“Yo! Kamu kenapa?” Cindy kaget bukan main meihat reaksi saya. Dia langsung memeluk saya lagi.
“HUHUHUHU....!!” Sayangnya semakin dipeluk, tangis saya malah semakin keras. Kehangatan pelukan itu seperti tempat pelampiasan yang tepat. Maka makin menangislah saya menggerung-gerung. Air mata saya membasahi baju Cindy sampai basah kuyup.
“Sudah, sudah, Yo! Kamu tenangin diri dong. Yuk kita minum kopi dulu.”
Cindy mengajak saya ngopi di kafe seberang jalan. Untungnya tempatnya sepi dan nyaman. Kami duduk berdampingan dipojok dan saya masih sibuk dengan tangisan saya.
“Good morning ladies. Are you ready to order something?” Tiba-tiba bartender yang sekaligus bertindak sebagai waiter menyapa kami.

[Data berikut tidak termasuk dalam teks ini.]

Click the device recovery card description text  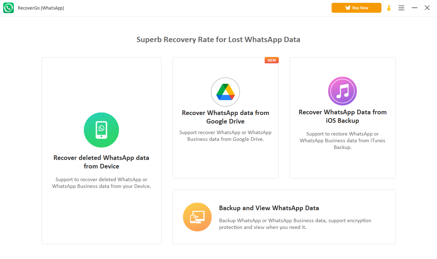[101, 183]
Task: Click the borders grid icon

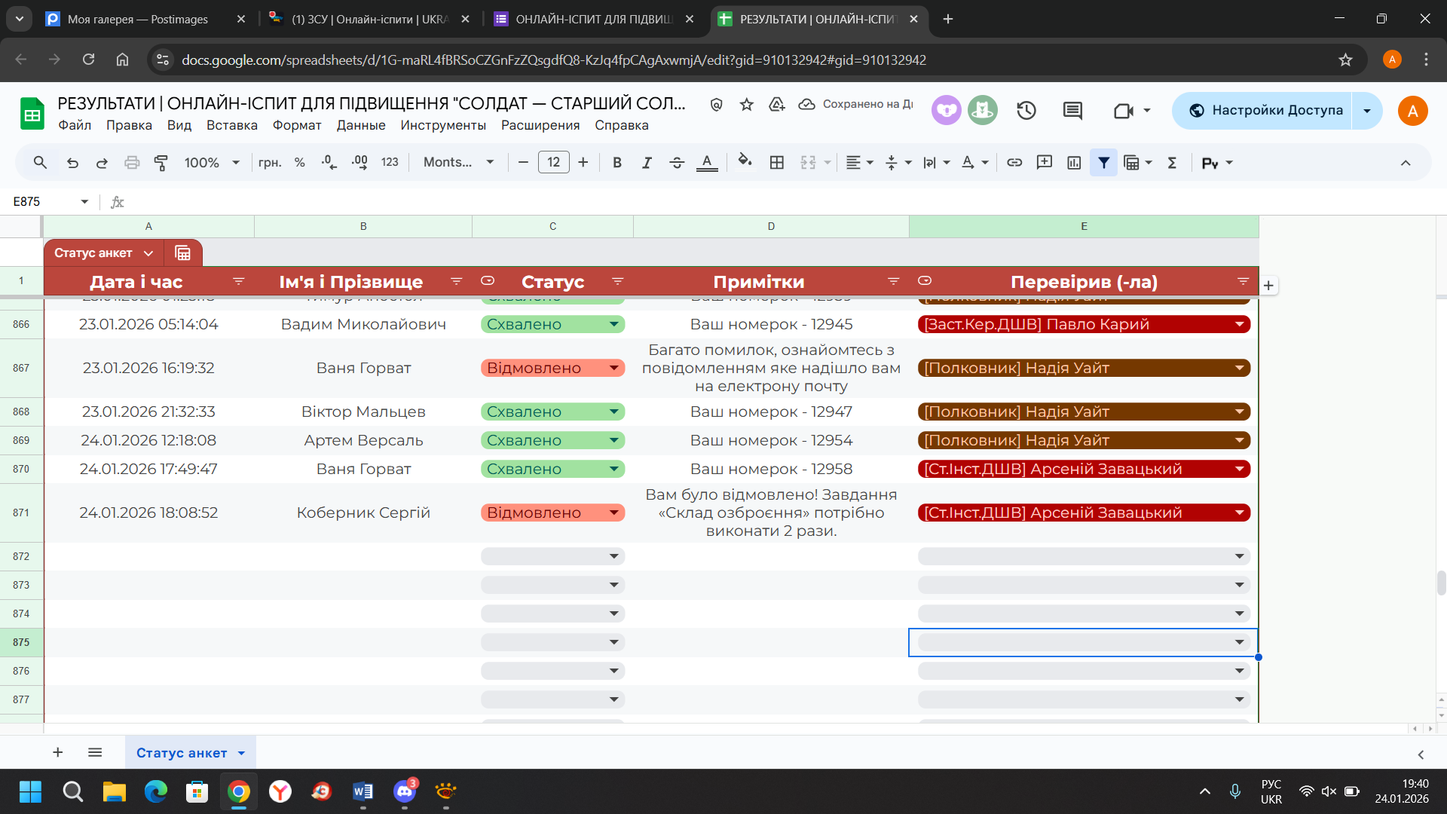Action: (777, 163)
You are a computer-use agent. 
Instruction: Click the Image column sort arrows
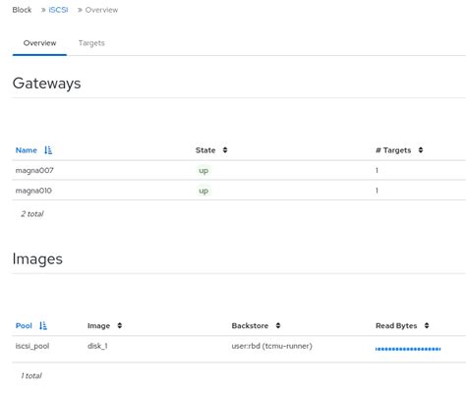point(120,325)
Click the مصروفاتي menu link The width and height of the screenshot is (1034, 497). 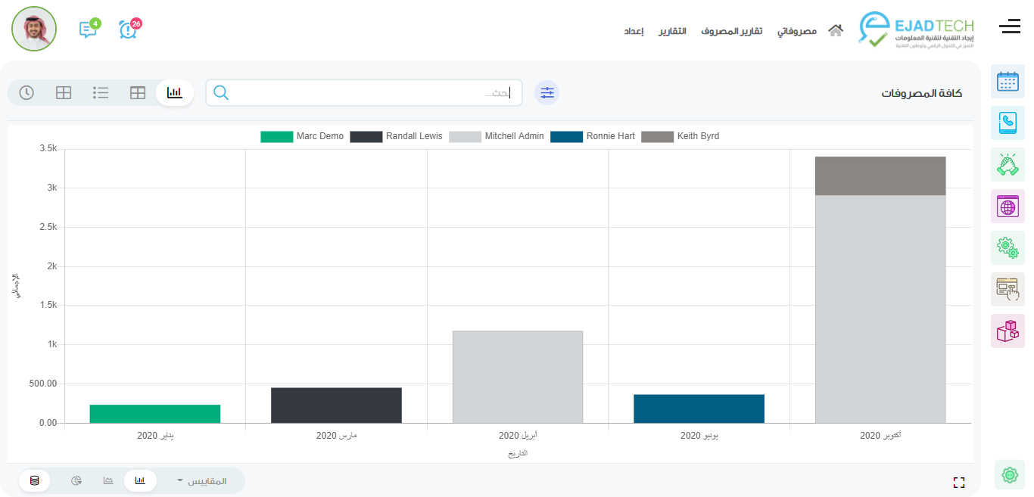click(798, 31)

Bartender ini bertubuh tinggi besar. Kulitnya separuh albino. Celananya berwarna hitam. Perutnya gendut mengenakan baju putih dan dilapis lagi dengan rompi yang juga hitam dilengkapi dengan dasi kupu-kupu berwarna merah maroon berbintik-bintik putih. Meskipun wajahnya terlihat garang namun kegarangannya langsung menguap saat dia tersenyum manis.
“Give us a minute.” sahut Cindy sambil terus memeluk dan menepuk-nepuk pundak saya.
“Okay ladies. Take your time. I’ll be in the bar. Just call me when you’re ready.” Habis berkata begitu dia kembali ke kandangnya di bar.
Beberapa saat kemudian, kami pun ngopi sambil menikmati sandwich yang dipesan oleh Cindy. Setelah perasaan saya agak tenang, saya pun menceritakan apa yang terjadi antara saya dan Ernest pada sahabat saya ini.
“Bangsat tuh cowo! Dasar cowo pengecut!!” Cindy langsung murka mendengar cerita saya. Dan itu reaksi yang selalu terjadi setiap mengadu padanya saat saya diganggu oleh teman-teman sekolah waktu SMP.
“Kamu nggak boleh memaki Ernest begitu. Put yourself in his shoes. Dia anak satu-satunya. Dia harapan keluarga. Nggak mungkin dia ngawinin aku dan mengecewakan keluarganya.” jawab saya mencoba membela Ernest.